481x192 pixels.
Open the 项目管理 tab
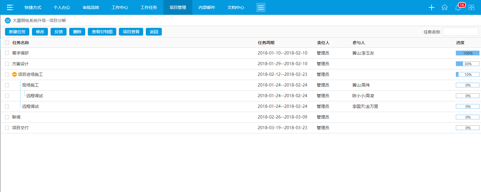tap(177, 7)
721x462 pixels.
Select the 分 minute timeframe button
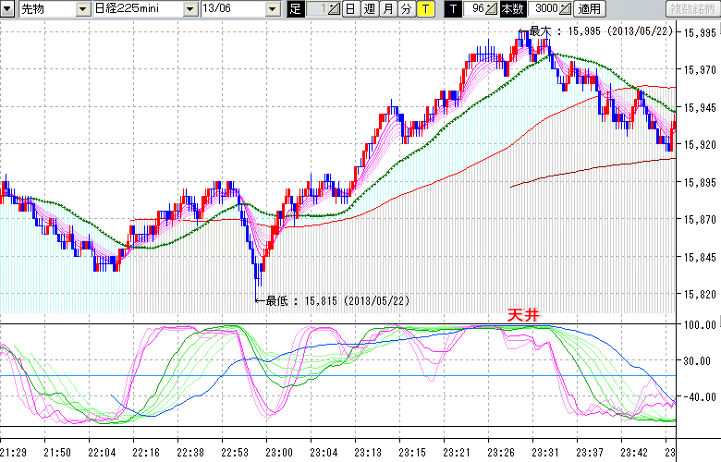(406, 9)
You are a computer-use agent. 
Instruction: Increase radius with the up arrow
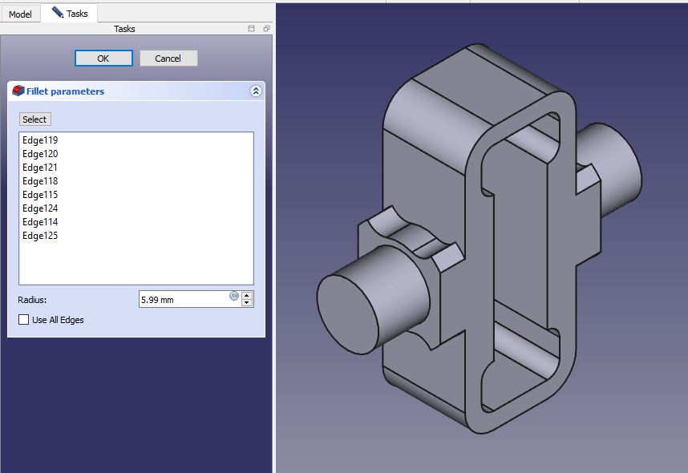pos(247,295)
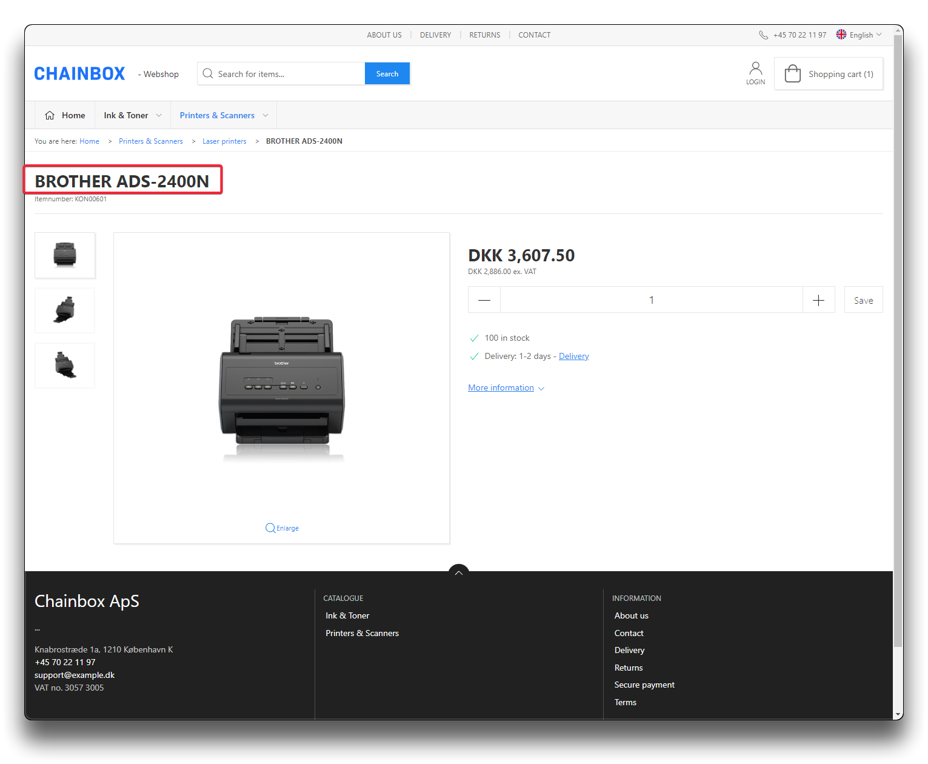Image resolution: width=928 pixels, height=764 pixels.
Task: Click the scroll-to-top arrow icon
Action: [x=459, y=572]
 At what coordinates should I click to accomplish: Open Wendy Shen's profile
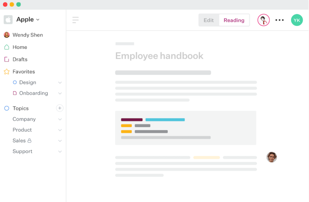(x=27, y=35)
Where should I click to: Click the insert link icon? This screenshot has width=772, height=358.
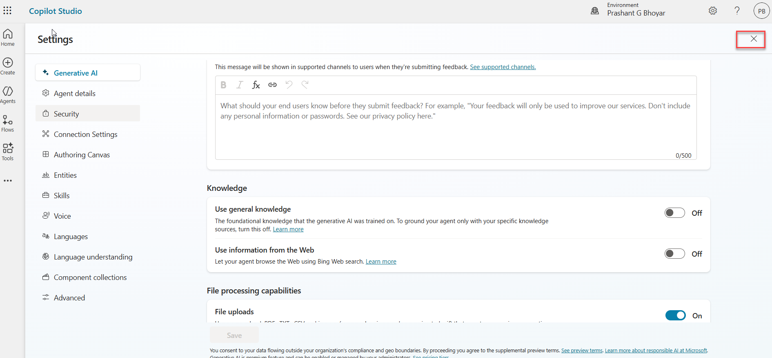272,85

_____

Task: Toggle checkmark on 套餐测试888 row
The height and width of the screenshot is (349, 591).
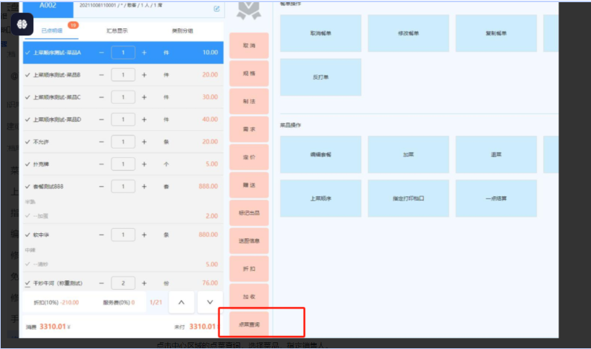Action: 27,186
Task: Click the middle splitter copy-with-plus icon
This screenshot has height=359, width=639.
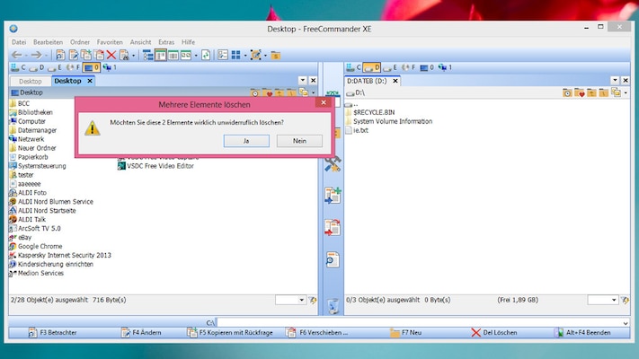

_____

**What to do:** Return the lines from the line containing "Task: Toggle checkmark on 套餐测试888 row" through the line containing "This screenshot has height=359, width=639." without any changes, leaving out the pictures.

**Task answer:**
Task: Toggle checkmark on 套餐测试888 row
The height and width of the screenshot is (349, 591).
Action: 27,186
Task: Click the middle splitter copy-with-plus icon
This screenshot has height=359, width=639.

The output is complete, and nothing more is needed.